Federal lawmakers made a bicameral call Tuesday for President Barack Obama to move on a stalled executive order requiring federal contractors to disclose political spending.
Democrats from the Senate and House sent letters to the president, urging him to implement his draft executive order on the issue, called "Disclosure of Political Spending by Government Contractors," which was released in 2011. As the House letter to the president states, the executive order "would have required any entity bidding for a federal contract to fully disclose its political spending."
Sens. Dick Durbin (D-IL) and Sheldon Whitehouse (D-RI) spearheaded the Senate letter, which garnered 26 signatures. The House letter, led by U.S. Rep. Anna Eshoo (D-CA,18), was signed by 104 lawmakers, including Illinois Democratic Reps. Tammy Duckworth (8th), Luis Gutierrez (4th), Robin Kelly (2nd), Mike Quigley (5th) and Jan Schakowsky (9th).
The Senate letter states in part: "Political spending by government contractors is a problem you can address without congressional authorization. You would be on solid legal ground if you were to issue an executive order requiring disclosure of political spending by entities that have been awarded government contracts and their senior leadership ... An executive order will not solve our campaign finance problems but it will at least be a step in the right direction, and will show your Administration's commitment to transparency and fairness."

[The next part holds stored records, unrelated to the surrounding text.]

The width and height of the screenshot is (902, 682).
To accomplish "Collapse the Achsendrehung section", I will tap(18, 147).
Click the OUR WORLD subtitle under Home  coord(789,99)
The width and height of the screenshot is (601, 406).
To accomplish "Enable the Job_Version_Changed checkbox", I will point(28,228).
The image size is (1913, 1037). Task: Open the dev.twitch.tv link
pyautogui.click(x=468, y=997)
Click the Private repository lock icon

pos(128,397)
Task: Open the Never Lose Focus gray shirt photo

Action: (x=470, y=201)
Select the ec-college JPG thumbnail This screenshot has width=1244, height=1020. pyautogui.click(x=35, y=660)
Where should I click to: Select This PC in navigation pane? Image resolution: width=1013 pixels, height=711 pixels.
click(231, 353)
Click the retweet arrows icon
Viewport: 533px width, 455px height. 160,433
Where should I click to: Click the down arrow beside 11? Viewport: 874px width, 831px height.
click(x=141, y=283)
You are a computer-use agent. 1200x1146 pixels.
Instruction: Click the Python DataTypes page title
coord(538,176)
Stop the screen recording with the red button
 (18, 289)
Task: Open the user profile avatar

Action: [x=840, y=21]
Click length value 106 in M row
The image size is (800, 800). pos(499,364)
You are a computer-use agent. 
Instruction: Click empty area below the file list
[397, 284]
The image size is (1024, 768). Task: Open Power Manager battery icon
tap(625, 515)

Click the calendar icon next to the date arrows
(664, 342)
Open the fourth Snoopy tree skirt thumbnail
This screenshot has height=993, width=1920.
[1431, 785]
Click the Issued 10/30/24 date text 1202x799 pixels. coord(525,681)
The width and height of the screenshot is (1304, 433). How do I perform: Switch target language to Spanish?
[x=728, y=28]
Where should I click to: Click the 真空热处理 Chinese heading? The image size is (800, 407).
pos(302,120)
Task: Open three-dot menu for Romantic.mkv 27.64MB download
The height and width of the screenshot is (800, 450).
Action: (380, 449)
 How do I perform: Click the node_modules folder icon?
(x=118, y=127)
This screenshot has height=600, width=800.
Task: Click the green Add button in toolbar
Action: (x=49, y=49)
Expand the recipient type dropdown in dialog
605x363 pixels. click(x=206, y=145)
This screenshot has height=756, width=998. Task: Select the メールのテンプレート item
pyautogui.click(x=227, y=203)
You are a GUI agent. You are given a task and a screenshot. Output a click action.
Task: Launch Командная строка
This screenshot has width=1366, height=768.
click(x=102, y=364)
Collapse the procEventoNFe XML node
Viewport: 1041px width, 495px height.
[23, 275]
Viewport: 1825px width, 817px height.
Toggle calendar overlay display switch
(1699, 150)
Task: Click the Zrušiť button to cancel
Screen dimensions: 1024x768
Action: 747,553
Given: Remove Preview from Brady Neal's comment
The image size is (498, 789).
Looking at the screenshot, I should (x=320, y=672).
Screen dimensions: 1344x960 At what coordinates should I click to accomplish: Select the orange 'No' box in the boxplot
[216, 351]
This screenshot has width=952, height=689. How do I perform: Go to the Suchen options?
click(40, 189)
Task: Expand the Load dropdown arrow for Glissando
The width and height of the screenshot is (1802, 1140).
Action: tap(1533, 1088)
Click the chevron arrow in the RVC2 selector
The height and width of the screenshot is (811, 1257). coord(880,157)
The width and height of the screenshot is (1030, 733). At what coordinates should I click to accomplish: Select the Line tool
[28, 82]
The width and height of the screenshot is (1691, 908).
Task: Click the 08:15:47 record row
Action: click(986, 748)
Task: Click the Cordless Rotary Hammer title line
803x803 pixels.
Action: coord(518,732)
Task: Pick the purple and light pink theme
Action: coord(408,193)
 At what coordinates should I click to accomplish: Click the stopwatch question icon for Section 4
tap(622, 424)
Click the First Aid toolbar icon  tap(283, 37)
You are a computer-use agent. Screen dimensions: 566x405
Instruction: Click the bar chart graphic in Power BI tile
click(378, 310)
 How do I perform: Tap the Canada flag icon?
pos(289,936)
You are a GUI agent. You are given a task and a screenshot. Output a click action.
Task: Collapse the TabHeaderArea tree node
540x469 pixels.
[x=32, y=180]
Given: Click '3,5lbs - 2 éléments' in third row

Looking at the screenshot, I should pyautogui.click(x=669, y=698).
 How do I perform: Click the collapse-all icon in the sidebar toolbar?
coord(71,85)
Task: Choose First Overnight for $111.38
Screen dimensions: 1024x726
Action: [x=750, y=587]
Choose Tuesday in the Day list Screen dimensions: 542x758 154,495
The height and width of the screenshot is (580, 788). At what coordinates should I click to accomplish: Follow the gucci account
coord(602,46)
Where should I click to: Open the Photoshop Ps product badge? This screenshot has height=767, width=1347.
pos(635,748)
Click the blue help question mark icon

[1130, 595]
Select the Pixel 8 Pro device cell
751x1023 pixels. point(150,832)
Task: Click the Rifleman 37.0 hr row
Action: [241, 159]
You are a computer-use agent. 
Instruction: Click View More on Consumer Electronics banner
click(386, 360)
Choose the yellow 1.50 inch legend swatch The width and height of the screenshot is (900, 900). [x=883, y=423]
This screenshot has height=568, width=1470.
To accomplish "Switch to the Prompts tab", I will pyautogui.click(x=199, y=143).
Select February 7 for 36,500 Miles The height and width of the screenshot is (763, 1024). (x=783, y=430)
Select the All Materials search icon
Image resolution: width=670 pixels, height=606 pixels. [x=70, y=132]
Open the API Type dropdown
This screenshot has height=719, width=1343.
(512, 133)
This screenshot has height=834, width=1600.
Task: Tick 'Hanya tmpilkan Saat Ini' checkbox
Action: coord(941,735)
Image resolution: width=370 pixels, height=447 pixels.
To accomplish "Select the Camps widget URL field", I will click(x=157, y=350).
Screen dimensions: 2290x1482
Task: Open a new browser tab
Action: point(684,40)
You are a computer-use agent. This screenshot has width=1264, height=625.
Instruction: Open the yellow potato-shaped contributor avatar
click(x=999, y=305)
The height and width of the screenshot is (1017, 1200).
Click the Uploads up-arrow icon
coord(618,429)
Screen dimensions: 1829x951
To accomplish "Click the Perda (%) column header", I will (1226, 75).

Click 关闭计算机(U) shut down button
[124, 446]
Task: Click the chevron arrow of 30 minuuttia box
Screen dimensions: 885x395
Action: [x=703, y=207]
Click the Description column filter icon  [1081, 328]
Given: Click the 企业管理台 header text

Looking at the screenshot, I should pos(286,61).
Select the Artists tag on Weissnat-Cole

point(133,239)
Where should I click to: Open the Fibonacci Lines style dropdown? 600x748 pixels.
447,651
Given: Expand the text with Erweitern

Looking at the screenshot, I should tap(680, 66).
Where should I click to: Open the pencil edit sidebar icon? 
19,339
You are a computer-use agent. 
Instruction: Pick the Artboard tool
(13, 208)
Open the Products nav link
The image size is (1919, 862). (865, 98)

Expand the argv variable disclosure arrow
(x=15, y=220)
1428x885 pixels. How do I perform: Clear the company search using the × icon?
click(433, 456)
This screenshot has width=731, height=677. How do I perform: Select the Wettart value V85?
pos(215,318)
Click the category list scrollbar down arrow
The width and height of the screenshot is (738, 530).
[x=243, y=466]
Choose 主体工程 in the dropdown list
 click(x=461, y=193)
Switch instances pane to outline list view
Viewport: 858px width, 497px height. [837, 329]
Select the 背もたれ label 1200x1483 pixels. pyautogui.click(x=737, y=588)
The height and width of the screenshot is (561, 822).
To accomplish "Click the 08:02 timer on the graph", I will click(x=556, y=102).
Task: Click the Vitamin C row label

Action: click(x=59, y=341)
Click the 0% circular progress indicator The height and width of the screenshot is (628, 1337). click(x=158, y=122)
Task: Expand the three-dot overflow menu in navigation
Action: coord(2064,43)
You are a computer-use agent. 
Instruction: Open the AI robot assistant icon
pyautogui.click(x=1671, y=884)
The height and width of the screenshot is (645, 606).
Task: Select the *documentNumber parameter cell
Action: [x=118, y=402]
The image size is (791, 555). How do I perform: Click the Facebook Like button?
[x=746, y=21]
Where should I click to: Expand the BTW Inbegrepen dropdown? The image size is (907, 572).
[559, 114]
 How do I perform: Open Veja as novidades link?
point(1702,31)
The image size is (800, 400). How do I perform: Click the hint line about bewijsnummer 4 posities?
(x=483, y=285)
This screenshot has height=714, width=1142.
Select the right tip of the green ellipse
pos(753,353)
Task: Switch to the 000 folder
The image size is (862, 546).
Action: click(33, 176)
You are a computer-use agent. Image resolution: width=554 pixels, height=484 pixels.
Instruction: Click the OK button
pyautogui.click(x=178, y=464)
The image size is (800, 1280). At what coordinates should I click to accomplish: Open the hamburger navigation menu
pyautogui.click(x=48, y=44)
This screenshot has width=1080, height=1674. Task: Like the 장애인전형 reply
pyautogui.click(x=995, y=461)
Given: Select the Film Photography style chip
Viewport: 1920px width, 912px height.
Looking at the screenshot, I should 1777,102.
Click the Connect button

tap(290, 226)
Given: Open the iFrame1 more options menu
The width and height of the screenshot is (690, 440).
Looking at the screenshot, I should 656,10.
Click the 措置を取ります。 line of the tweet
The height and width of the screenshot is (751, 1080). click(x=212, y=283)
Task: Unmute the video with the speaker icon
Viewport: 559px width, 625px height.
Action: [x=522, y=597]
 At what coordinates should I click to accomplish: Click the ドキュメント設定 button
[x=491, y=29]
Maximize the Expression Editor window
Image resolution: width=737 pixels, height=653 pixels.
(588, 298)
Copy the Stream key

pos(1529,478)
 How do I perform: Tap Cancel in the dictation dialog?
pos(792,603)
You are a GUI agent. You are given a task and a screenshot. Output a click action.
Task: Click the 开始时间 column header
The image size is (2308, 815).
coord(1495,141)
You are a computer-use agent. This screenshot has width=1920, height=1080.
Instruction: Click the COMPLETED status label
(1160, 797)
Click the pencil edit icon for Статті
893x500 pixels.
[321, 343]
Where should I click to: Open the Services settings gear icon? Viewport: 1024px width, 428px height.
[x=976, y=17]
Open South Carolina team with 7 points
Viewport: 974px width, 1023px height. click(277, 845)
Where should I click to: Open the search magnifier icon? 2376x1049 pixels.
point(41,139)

The House letter adds: "Taxpayers have a right to know where their money is spent and you have the power to ensure that the American people can obtain this information. With public funds come public responsibilities, and any company receiving federal tax dollars should be required by executive order to fully disclose their political spending in a timely and accessible manner."
Illinois PIRG is one local organization in support of the president's proposed executive order.
"The Supreme Court got it dead wrong when it allowed corporations to spend unlimited money on elections. But if they can spend freely, companies--especially those that get taxpayer dollars--shouldn't be able to hide their political spending," said Illinois PIRG Director Abe Scarr. "President Obama called for a 'better politics' without secret campaign spending in his State of the Union address. It's time now to back up those words with action. Americans have a right to know what interests are backing their elected leaders. With a stroke of a pen, President Obama can shine a light on political spending by federal contractors."